→ What the task requires:
What is the number of lines in these entries that contain "pixels"? State it alone.

→ Given records:
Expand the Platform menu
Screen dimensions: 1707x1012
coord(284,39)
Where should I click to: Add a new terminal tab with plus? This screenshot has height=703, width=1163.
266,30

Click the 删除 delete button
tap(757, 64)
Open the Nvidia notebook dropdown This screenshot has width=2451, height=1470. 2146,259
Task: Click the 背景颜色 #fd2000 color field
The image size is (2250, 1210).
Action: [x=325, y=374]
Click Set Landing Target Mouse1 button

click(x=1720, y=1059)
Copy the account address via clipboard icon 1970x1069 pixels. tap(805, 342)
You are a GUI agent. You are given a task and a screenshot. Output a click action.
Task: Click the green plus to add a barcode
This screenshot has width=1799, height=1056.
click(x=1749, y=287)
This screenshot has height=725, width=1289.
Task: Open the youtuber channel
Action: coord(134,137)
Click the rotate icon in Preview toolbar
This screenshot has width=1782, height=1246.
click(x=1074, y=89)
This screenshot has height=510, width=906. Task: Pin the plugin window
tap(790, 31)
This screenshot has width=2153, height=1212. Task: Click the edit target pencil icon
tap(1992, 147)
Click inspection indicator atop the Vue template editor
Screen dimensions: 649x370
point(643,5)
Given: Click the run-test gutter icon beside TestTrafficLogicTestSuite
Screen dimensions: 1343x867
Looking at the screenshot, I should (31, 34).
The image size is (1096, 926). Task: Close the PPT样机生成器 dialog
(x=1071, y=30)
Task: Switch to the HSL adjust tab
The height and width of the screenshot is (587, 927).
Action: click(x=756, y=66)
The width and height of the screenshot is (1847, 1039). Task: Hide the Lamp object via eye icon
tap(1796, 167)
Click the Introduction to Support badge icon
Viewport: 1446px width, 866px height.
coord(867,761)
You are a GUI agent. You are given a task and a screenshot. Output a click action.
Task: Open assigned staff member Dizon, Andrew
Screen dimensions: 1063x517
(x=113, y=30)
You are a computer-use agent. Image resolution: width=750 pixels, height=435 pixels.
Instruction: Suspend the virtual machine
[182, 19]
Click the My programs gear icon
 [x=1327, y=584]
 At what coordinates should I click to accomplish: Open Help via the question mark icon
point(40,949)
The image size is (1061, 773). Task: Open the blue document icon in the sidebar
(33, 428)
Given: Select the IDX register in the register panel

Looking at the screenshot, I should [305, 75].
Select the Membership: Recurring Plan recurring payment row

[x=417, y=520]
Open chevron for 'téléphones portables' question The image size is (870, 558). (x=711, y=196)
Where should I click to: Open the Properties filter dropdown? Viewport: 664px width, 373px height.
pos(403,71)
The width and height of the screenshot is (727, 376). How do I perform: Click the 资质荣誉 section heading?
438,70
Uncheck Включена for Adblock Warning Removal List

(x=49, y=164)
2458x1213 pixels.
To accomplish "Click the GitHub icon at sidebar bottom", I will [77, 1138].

→ Answer to the exercise:
3